Instructions for the task:
Set down every row below word for word, omitting the pictures.

◆ ◆ ◆

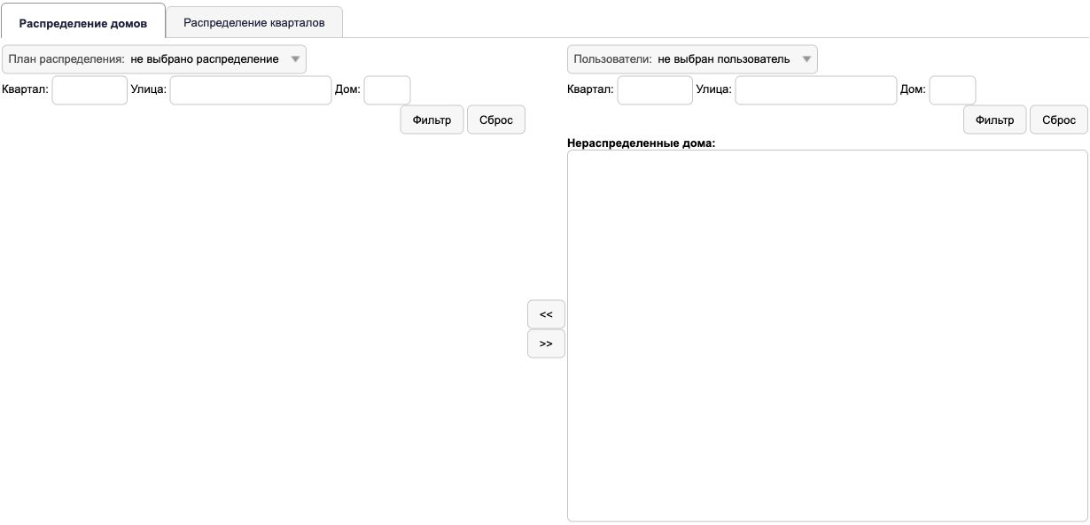Click the left 'Сброс' button
Image resolution: width=1090 pixels, height=525 pixels.
pyautogui.click(x=496, y=120)
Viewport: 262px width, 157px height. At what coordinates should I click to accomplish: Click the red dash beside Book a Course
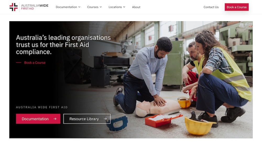coord(19,63)
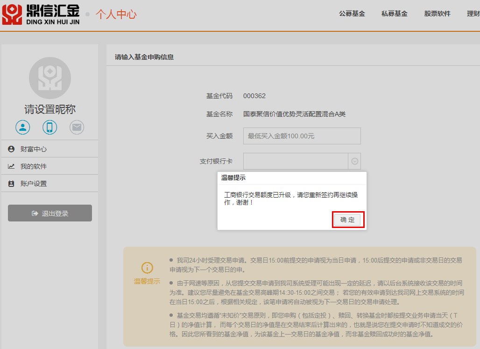Screen dimensions: 480x349
Task: Open the 私募基金 navigation tab
Action: (x=394, y=14)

◆ ◆ ◆

Exercise result:
Click the left 'Сброс' button
Image resolution: width=1090 pixels, height=525 pixels.
pyautogui.click(x=496, y=120)
Viewport: 262px width, 157px height. At what coordinates should I click to accomplish: Click the red dash beside Book a Course
coord(19,63)
Screen dimensions: 480x349
Task: Open the 私募基金 navigation tab
Action: (x=394, y=14)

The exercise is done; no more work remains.